# EXERCISE DATA
☆ ☆ ☆ ☆ ☆ ☆ ☆

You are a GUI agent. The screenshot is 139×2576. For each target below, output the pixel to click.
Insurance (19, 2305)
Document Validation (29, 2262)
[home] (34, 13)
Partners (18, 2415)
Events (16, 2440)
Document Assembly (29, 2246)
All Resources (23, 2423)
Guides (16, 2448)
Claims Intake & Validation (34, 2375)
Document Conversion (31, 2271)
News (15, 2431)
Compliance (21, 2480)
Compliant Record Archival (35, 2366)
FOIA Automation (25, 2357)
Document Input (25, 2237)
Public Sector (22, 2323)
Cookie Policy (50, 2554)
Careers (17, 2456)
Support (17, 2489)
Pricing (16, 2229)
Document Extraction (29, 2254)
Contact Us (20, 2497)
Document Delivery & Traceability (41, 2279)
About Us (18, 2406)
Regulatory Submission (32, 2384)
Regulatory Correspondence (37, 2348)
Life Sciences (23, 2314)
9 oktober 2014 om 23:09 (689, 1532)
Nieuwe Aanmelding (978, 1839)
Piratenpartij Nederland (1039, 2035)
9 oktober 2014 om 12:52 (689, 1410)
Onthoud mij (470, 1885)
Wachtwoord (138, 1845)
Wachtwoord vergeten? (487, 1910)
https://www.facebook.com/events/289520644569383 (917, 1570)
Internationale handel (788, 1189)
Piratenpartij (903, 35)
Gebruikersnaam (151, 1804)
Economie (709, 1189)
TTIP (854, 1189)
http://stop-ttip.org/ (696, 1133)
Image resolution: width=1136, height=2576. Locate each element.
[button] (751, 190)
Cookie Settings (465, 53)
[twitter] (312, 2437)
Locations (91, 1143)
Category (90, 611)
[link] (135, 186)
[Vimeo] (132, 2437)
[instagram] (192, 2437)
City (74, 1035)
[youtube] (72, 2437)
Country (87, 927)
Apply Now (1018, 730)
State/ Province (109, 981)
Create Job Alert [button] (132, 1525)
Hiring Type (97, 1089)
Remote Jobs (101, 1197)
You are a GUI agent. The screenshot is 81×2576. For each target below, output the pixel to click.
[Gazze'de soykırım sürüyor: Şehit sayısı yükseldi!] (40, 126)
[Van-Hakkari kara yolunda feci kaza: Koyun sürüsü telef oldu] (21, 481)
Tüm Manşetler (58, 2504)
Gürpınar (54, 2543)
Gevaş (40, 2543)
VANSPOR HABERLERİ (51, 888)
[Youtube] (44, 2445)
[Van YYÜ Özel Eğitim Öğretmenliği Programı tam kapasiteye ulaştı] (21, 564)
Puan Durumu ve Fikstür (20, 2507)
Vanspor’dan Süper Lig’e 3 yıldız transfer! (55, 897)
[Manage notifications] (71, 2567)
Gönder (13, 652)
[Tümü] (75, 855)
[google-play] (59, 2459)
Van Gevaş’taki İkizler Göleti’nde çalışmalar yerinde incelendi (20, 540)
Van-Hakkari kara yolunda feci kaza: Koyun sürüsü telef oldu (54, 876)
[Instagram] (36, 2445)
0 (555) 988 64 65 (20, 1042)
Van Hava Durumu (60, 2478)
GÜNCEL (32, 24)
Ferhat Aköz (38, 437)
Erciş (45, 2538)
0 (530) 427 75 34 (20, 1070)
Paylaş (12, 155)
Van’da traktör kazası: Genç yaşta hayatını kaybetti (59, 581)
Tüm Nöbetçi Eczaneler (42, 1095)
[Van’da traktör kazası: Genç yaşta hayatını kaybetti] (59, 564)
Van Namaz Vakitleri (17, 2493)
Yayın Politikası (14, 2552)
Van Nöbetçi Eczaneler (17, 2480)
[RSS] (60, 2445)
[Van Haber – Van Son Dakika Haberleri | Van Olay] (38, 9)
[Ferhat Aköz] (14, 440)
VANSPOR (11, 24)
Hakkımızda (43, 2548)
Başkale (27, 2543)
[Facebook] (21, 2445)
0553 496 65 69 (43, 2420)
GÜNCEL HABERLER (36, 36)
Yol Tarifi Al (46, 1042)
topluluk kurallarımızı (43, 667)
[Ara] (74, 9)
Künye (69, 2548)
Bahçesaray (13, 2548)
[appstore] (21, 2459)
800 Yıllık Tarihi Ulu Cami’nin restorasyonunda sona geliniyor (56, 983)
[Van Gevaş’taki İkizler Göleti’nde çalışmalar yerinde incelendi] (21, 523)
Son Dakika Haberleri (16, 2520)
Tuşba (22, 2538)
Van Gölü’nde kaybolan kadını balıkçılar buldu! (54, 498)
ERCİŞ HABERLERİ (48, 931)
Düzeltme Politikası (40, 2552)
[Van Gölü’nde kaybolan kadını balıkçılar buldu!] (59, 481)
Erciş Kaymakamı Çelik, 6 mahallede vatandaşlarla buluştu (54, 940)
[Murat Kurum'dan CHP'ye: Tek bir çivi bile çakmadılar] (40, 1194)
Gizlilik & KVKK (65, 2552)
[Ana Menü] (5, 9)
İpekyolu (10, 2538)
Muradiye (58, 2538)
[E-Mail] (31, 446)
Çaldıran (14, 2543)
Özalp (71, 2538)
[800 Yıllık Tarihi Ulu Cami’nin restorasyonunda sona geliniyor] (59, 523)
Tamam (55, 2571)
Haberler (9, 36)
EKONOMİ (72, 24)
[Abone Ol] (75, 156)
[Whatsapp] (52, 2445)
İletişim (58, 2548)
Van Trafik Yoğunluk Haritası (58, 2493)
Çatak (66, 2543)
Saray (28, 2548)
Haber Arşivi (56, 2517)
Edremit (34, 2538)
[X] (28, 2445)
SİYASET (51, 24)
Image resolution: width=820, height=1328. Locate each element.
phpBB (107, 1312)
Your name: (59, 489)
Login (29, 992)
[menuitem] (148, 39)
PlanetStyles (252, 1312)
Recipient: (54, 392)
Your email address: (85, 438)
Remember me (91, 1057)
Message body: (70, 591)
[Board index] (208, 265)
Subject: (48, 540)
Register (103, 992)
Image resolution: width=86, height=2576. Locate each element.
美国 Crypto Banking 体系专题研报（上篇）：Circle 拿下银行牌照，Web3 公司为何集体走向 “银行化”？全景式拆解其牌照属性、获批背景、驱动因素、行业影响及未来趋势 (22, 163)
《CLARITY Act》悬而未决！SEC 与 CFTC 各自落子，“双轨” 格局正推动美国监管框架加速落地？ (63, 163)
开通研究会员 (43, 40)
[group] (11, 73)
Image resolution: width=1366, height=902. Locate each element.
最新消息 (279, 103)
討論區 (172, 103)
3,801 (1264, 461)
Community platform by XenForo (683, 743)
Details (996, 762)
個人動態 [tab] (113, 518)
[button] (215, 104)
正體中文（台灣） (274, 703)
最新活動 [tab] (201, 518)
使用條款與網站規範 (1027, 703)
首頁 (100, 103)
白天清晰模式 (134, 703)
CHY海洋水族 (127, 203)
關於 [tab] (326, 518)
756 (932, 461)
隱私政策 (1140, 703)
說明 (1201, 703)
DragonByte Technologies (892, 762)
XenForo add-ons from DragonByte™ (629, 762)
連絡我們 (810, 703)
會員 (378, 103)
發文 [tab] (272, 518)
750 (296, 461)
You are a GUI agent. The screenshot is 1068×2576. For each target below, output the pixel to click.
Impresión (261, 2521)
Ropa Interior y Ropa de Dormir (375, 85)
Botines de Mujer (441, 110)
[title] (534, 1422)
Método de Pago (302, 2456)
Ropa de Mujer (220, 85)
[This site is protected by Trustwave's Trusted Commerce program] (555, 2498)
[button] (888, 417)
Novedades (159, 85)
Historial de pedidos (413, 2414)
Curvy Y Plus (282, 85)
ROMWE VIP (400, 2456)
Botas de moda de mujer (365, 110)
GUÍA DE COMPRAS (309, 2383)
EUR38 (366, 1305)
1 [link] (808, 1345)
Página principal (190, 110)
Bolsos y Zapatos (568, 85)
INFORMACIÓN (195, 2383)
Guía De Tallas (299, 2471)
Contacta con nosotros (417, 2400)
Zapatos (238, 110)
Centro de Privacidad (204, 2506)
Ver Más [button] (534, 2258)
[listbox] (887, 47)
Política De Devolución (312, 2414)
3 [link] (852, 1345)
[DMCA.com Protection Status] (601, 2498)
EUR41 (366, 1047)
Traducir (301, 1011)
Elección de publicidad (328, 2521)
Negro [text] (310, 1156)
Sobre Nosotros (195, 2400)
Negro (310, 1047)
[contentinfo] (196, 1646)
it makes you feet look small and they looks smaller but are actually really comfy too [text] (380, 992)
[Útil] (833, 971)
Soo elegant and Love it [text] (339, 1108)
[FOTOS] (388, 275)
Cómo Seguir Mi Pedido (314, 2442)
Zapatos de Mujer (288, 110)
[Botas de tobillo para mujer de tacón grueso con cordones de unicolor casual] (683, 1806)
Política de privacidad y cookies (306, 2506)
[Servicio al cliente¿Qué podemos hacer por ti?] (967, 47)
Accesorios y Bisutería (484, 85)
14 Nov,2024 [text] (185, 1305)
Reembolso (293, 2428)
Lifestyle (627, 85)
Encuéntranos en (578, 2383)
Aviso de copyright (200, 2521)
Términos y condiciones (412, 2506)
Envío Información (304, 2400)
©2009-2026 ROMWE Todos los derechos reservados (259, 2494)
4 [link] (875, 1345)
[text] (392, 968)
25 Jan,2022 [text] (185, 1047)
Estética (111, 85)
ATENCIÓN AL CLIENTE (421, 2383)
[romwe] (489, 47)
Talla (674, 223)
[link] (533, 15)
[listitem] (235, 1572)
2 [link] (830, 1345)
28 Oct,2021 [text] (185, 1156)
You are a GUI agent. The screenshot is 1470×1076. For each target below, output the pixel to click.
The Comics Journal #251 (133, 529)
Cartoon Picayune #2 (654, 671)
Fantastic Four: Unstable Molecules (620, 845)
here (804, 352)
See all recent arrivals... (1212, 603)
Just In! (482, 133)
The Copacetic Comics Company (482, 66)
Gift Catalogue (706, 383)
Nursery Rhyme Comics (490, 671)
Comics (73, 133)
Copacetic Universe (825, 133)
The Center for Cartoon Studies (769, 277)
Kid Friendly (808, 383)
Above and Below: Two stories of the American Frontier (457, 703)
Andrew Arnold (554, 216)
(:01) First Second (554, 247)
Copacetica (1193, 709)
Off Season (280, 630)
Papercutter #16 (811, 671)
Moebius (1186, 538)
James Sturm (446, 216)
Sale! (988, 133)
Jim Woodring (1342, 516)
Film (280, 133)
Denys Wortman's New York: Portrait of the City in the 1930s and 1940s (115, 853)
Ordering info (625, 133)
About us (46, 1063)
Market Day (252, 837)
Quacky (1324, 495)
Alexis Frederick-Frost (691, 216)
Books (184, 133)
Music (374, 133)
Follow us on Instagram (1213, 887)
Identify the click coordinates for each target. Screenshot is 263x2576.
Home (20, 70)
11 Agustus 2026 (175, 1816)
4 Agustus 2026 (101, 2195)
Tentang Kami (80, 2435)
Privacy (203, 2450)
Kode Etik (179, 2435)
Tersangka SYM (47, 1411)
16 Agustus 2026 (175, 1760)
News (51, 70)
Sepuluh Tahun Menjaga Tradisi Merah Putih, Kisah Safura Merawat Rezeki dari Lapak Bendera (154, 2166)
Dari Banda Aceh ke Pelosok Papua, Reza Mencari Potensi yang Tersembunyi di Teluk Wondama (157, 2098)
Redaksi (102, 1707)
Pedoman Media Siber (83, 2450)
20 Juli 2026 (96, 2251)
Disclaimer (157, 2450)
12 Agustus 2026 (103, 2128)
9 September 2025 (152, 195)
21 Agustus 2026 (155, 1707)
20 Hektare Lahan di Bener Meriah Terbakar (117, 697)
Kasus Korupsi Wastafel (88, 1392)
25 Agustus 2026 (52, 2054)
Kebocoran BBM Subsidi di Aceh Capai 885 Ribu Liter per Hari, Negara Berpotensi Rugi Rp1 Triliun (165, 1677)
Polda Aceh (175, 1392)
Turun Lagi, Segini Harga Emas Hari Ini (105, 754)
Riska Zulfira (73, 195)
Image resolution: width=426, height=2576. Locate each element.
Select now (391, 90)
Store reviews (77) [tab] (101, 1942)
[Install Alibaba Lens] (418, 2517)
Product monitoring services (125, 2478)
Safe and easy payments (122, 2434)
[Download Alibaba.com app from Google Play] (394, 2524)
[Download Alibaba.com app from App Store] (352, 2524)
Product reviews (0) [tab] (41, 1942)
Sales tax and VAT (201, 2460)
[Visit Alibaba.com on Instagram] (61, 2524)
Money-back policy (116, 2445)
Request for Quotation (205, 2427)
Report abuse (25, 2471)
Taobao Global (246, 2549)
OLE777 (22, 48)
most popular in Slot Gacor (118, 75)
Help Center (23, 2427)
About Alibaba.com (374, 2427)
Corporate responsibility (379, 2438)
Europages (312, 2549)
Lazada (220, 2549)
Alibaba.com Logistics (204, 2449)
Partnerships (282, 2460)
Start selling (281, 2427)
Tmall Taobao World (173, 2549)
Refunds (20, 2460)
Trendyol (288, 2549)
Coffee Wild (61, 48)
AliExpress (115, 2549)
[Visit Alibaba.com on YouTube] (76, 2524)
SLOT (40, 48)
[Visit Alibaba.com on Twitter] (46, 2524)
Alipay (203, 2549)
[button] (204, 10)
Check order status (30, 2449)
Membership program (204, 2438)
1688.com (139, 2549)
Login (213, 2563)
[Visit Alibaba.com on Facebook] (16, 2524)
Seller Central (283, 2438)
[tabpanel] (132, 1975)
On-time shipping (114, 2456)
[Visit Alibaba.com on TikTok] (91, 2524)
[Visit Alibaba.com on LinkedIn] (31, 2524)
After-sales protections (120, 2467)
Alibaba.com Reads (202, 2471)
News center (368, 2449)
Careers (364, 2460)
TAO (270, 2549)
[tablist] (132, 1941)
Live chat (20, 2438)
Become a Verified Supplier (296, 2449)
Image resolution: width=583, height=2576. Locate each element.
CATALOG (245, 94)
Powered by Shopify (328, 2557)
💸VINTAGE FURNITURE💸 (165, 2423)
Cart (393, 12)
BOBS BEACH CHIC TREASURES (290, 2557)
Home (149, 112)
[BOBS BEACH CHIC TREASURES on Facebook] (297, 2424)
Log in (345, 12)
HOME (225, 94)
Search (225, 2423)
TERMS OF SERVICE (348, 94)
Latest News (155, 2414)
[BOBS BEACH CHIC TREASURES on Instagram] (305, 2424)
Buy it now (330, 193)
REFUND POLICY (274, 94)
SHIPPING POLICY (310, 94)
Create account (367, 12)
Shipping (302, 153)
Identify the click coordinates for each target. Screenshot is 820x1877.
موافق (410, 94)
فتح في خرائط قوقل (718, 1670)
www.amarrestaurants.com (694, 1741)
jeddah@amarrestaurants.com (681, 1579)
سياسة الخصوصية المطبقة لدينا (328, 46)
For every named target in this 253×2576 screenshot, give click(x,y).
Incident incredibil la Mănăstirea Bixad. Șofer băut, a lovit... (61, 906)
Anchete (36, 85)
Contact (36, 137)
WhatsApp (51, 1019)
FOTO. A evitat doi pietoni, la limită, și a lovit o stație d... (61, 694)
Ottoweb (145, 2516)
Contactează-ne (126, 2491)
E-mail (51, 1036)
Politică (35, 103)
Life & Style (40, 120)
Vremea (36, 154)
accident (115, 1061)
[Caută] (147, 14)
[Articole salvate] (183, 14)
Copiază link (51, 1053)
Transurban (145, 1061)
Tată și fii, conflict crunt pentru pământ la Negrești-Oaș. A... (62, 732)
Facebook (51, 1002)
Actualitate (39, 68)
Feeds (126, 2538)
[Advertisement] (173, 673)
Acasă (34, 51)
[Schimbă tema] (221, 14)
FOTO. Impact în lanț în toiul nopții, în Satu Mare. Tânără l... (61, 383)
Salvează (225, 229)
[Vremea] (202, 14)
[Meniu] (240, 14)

☆ ☆ ☆ ☆ ☆ ☆ ☆

# PROMPT
Please return exactly the lines from the first line of the material through the one with "[google-play] (59, 2459)", and no lines after it.

# RESPONSE TO THIS TASK
You are a GUI agent. The screenshot is 139×2576. For each target below, output the pixel to click.
Insurance (19, 2305)
Document Validation (29, 2262)
[home] (34, 13)
Partners (18, 2415)
Events (16, 2440)
Document Assembly (29, 2246)
All Resources (23, 2423)
Guides (16, 2448)
Claims Intake & Validation (34, 2375)
Document Conversion (31, 2271)
News (15, 2431)
Compliance (21, 2480)
Compliant Record Archival (35, 2366)
FOIA Automation (25, 2357)
Document Input (25, 2237)
Public Sector (22, 2323)
Cookie Policy (50, 2554)
Careers (17, 2456)
Support (17, 2489)
Pricing (16, 2229)
Document Extraction (29, 2254)
Contact Us (20, 2497)
Document Delivery & Traceability (41, 2279)
About Us (18, 2406)
Regulatory Submission (32, 2384)
Regulatory Correspondence (37, 2348)
Life Sciences (23, 2314)
9 oktober 2014 om 23:09 (689, 1532)
Nieuwe Aanmelding (978, 1839)
Piratenpartij Nederland (1039, 2035)
9 oktober 2014 om 12:52 (689, 1410)
Onthoud mij (470, 1885)
Wachtwoord (138, 1845)
Wachtwoord vergeten? (487, 1910)
https://www.facebook.com/events/289520644569383 (917, 1570)
Internationale handel (788, 1189)
Piratenpartij (903, 35)
Gebruikersnaam (151, 1804)
Economie (709, 1189)
TTIP (854, 1189)
http://stop-ttip.org/ (696, 1133)
Image resolution: width=1136, height=2576. Locate each element.
[button] (751, 190)
Cookie Settings (465, 53)
[twitter] (312, 2437)
Locations (91, 1143)
Category (90, 611)
[link] (135, 186)
[Vimeo] (132, 2437)
[instagram] (192, 2437)
City (74, 1035)
[youtube] (72, 2437)
Country (87, 927)
Apply Now (1018, 730)
State/ Province (109, 981)
Create Job Alert [button] (132, 1525)
Hiring Type (97, 1089)
Remote Jobs (101, 1197)
You are a GUI agent. The screenshot is 81×2576. For each target below, output the pixel to click.
[Gazze'de soykırım sürüyor: Şehit sayısı yükseldi!] (40, 126)
[Van-Hakkari kara yolunda feci kaza: Koyun sürüsü telef oldu] (21, 481)
Tüm Manşetler (58, 2504)
Gürpınar (54, 2543)
Gevaş (40, 2543)
VANSPOR HABERLERİ (51, 888)
[Youtube] (44, 2445)
[Van YYÜ Özel Eğitim Öğretmenliği Programı tam kapasiteye ulaştı] (21, 564)
Puan Durumu ve Fikstür (20, 2507)
Vanspor’dan Süper Lig’e 3 yıldız transfer! (55, 897)
[Manage notifications] (71, 2567)
Gönder (13, 652)
[Tümü] (75, 855)
[google-play] (59, 2459)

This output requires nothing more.